Stored records
▶

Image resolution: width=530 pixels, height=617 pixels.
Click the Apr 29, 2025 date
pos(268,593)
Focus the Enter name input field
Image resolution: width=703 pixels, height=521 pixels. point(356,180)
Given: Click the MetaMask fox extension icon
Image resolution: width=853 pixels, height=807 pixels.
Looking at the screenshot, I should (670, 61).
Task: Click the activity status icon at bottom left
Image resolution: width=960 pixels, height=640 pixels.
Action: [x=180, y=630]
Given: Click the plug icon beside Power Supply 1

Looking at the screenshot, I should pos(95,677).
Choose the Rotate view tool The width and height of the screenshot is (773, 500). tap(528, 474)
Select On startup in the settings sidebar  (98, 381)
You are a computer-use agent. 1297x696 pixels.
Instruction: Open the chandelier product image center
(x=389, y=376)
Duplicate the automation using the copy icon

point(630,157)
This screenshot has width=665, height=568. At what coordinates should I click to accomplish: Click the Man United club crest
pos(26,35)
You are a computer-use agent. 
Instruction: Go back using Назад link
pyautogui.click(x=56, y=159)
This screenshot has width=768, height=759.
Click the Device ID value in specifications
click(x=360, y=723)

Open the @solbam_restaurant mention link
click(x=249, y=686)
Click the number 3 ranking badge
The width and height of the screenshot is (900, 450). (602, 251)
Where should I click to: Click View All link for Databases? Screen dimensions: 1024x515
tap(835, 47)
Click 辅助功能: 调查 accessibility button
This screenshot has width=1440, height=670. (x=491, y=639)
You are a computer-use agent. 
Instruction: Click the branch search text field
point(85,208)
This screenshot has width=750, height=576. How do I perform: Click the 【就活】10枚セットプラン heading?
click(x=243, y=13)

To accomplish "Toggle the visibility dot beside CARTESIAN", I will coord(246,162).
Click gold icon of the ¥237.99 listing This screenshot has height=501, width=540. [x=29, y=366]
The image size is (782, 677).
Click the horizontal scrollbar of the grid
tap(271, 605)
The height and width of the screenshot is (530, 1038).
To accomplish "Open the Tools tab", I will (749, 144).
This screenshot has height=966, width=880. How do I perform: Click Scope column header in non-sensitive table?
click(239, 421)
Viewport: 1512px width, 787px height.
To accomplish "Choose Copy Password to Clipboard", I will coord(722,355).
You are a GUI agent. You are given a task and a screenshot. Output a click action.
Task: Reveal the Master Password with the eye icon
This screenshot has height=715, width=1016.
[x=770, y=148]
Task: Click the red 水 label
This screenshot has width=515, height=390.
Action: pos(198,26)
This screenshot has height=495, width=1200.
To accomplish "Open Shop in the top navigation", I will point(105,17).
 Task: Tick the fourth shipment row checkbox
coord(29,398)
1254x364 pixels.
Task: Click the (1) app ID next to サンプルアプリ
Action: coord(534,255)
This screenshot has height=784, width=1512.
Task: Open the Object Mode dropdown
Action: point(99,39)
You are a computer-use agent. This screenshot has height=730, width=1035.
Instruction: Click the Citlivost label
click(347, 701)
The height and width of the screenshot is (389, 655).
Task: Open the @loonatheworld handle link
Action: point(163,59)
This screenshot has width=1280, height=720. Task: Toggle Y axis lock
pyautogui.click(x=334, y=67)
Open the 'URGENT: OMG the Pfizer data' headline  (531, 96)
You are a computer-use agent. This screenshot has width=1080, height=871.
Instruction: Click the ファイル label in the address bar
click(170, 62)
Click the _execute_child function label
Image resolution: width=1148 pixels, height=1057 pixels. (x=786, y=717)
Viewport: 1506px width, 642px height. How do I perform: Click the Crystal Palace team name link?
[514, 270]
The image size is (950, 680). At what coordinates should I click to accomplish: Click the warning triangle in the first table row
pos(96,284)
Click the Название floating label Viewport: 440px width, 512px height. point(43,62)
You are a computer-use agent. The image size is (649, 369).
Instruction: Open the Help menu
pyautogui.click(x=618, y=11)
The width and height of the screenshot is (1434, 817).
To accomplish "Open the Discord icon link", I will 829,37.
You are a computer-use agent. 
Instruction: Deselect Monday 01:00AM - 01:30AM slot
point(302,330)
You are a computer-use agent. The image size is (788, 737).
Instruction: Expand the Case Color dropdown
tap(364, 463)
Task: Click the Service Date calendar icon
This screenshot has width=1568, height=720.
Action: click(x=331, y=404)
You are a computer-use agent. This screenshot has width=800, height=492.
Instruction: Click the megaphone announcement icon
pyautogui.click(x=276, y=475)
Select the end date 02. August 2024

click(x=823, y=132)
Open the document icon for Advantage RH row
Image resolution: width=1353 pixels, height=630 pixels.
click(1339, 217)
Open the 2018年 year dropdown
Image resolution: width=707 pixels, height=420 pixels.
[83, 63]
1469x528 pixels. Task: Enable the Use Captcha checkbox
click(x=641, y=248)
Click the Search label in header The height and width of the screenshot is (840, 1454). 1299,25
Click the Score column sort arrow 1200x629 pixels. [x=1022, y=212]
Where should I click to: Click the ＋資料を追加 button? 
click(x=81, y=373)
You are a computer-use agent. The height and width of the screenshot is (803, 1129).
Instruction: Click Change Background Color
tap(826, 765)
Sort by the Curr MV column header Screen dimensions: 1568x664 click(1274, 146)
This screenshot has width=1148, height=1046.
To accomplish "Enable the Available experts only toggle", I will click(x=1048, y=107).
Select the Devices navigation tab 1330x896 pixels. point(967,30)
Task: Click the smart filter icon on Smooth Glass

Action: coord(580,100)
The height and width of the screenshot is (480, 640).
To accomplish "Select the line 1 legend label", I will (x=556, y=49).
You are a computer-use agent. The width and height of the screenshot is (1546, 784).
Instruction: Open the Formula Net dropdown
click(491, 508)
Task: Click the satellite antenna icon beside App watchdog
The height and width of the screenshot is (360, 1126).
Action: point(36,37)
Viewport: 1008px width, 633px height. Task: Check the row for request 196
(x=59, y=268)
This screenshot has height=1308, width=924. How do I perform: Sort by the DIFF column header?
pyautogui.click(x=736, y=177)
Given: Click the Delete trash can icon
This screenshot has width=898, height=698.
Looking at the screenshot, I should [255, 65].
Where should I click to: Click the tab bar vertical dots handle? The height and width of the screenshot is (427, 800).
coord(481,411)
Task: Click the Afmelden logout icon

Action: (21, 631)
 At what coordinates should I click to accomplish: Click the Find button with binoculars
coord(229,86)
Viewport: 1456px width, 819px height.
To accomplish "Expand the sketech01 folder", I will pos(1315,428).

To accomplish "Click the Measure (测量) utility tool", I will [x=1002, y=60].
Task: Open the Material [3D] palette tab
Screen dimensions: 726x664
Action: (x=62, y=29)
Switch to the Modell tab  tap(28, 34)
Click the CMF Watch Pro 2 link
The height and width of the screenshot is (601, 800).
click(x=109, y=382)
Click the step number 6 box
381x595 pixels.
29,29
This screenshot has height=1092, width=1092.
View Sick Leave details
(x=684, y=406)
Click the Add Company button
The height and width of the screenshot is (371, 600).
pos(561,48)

◀

* _REQUIRED ACTION_
Only those lines of the entries above that run from the line containing "Given: Click the Delete trash can icon" to the line containing "This screenshot has height=1092, width=1092.", both included, should be transcribed exactly.

* _RESPONSE BOX_
Given: Click the Delete trash can icon
This screenshot has width=898, height=698.
Looking at the screenshot, I should [255, 65].
Where should I click to: Click the tab bar vertical dots handle? The height and width of the screenshot is (427, 800).
coord(481,411)
Task: Click the Afmelden logout icon

Action: (21, 631)
 At what coordinates should I click to accomplish: Click the Find button with binoculars
coord(229,86)
Viewport: 1456px width, 819px height.
To accomplish "Expand the sketech01 folder", I will pos(1315,428).

To accomplish "Click the Measure (测量) utility tool", I will [x=1002, y=60].
Task: Open the Material [3D] palette tab
Screen dimensions: 726x664
Action: (x=62, y=29)
Switch to the Modell tab  tap(28, 34)
Click the CMF Watch Pro 2 link
The height and width of the screenshot is (601, 800).
click(x=109, y=382)
Click the step number 6 box
381x595 pixels.
29,29
This screenshot has height=1092, width=1092.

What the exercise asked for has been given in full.